Punk Rock Aerobics wurde im Jahr 2000 von Hilken Mancini und Maura
Jasper gegründet. Die Idee hierzu wurde von den Freundinnen geschmiedet, als sie beide aus ihren Jobs entlassen wurden. Hilken arbeitete als Archivarin für eine Videofirma und
Maura in einer Kunstgalerie.
"Wir haben uns entschieden, einen Workout zu kreieren, an dem wir auch selber teilnehmen würden", berichtet Hilken, deren Trainingsoutfit aus roträndigen Röhrensocken, kurzen High-School-Shorts und funkelnden blauen Lidschatten besteht. "Wir haben angefangen, unsere eigenen verrückten Moves zu erfinden und ihnen eigene Namen wie bspw. "Skank", "Wack Jacks" oder "Rock" zu geben." Diese Moves wurden in ihrem englischsprachigen Buch "Punk Rock Aerobics: 75 Killer Moves, 50 Punk Classics, And 25 Reasons To Get Off Your Ass And Exercise" beschrieben. PRA wurde als Markenzeichen eingetragen, es wurden Shirts gedruckt und verkauft, die Presse wurde auf PRA aufmerksam und berichten landesweit darüber, ein Video war in der Planung. Hilken und Maura begannen mit den Workout-Kursen in Bostons Middle East Club, die für die TeilnehmerInnen 7 Dollar kostete. Der Beitrag deckte die Kosten für die Miete. Sie hatten Gast-DJs wie Punk-Ikone Mike Watt 1 und Evan Dando 2. Die Workouts erfuhren einen hohen Bekanntheitsgrad, die Fangemeinde wuchs, und PRA verbreitete sich schnell mit einigen Ablegern andernorts. PRA vermeidet traditionelle Gymnastikmusik und diskriminierende Schönheitsstandards. Anstelle dessen geht es bunt und punkig zur Sache. Punk Rock Aerobics ist eine 60-minütige workout-Übungsstunde, bei der originelle Punk-Tanzbewegungen (Pogo, Skank, Slamdance) mit Aerobic-Übungen kombiniert werden. Die PRA-Workouts werden in kleinen Clubs abgehalten. Unverzichtbare Merkmale sind Humor, Attitüde und Ästhetik, die für die Punk-Identität wichtig sind und DIY-Requisiten (Ziegel für Gewichte, recycelte Isomatten usw.).
Moves:
Bevor sie ihren eigenen Workout unterrichten durften, mussten Hilken und Maura einige Regeln einhalten, wie zum Beispiel, zertifizierte Aerobic-Lehrerinnen zu werden. Das
Prüfungsprogramm war für Jasper nicht gerade eine Selbstverständlichkeit, da sie noch nie ein Fitnessstudio betreten hatte. "Ich bin während der Zertifizierung fast
weggelaufen", erzählt sie. "Du bist in einem Raum mit 50 Leuten und einer Nummer auf deiner Brust. Du musst nach vorne in die Klasse rennen und sagen: 'Hallo, ich bin Maura, und ich bin
hier, um dir eine Übung zu zeigen!' Das war um 6 Uhr morgens. Es war mein schlimmster Albtraum." Beide erhielten jedoch das Zertifikat lassen und begannen im Sommer 2000 mit dem 1.

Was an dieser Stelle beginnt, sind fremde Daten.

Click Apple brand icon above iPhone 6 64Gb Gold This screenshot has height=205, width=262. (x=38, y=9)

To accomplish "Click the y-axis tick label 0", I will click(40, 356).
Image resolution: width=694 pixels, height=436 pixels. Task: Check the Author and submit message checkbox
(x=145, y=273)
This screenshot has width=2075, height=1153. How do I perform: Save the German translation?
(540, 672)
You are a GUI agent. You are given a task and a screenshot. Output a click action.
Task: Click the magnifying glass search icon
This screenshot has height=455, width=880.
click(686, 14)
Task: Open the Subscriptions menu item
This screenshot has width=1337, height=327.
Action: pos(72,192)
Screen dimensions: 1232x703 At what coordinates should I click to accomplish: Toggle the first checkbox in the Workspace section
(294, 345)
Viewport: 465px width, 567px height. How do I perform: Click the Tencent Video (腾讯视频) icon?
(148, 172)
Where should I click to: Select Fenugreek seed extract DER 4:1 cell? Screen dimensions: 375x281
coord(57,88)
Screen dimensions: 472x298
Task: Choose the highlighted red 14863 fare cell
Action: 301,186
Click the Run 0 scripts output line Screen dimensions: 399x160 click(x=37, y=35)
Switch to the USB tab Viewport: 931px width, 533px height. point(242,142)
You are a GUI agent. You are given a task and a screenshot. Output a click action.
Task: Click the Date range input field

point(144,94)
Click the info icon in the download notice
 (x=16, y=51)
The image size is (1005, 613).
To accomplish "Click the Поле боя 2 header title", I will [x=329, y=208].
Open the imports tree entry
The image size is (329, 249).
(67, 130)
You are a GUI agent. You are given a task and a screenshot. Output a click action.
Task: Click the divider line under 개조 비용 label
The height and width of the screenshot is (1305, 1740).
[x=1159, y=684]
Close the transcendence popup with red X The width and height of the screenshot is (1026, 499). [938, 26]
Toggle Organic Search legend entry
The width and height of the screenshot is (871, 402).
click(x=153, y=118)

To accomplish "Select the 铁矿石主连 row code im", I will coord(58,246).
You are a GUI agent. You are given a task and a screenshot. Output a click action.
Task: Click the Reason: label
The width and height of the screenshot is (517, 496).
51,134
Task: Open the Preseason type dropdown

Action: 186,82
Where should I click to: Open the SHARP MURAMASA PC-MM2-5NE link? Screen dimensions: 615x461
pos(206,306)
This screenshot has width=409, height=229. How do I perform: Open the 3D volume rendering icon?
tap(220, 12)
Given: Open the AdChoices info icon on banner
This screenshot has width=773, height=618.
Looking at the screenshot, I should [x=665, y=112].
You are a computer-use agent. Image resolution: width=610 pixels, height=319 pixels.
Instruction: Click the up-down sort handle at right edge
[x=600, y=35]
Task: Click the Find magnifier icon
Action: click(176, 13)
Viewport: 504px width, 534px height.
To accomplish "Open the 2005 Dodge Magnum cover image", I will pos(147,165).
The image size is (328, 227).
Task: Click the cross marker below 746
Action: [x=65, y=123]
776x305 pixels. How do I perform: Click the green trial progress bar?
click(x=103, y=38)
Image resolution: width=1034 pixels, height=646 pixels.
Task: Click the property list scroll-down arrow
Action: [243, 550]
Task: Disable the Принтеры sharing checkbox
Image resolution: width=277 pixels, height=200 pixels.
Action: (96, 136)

Workout-Unterricht. Im CBGB's ertönte "Beat on the Brat" von den Ramones, während Hilken ihre SchülerInnen dazu animierte, die Moves nachzuahmen. Im Anschluss an der schweißtreibenden
Stunde gab es Süßigkeiten und Getränke an der Bar 3.
Mancini und Jasper packten Vinyl, Süßigkeiten und Ziegelsteine wieder ein und machten sich dann auf zu ihrer nächsten Rebellionsstunde. Doch die forderte im Laufe der Zeit ihren
Preis. "Wir hatten den Unterricht gemacht und nicht wirklich Geld verdient", sagt Mancini. „Das Projekt kam einfach nie richtig ins Rollen. Maura und ich waren mit der
Zeit wirklich ausgebrannt. Maura wollte wieder zur Schule gehen, das geplante Video scheiterte an den Rechten zur Originalmusik und wurde nie realisiert. Wir beiden waren richtig fertig
und sind quasi körperlich zusammengebrochen", erzählt Hilken, mit der Konsequenz, dass PRA 2007 auf Eis gelegt wurde.
Girls Rock Camp
Hilken Manicini referierte beim "Rock ‘n’ Roll Camp for Girls" 4 in Portland, Oregon, welches 2001 gegründete wurde, über ihr Projekt PunkRockAerobics. Sie war total angefixt von den begeisterungsfähigen Mädchen im Camp und der ehrenamtlichen Arbeit der vielen HelferInnen, sodass sie mit den Gedanken spielte, in Boston ein ähnliches Projekt zu etablieren. Zusammen mit einer freiwilligen Helferin im Camp, Nora Allen-Wiles, realisierten sie 2010 die Idee und gründeten "Girls Rock Campaign Boston" (GRCB)5, eine feministische Non-Profit-Organisation mit Wurzeln in Punk, Riot Grrrl und DIY (Do-it-Yourself)-Ethik. Während Hilken bei GRCB als Programm Direktorin tätig ist, arbeitet Nora dort als Geschäftsführerin. Die zentrale Botschaft lautet: „Du musst nicht perfekt sein." Mädchen werden ständig beigebracht, sie müssten perfekt sein, sollten Angst haben, Lärm zu machen, wenn sie nicht die richtige Antwort wissen, sollten sie ihre Hand nicht heben und lieber schweigen usw. Daher ist der Unterrichtsstil bei Girls Rock erfahrungsorientiert und positiv, wobei das Selbstwertgefühl und die Zusammenarbeit im Vordergrund stehen. Die Musik ist eine Art Motor für einen Weg, um die eigene Stimme zu hören, sowie ein Ausdrucksmittel zur Selbstdarstellung.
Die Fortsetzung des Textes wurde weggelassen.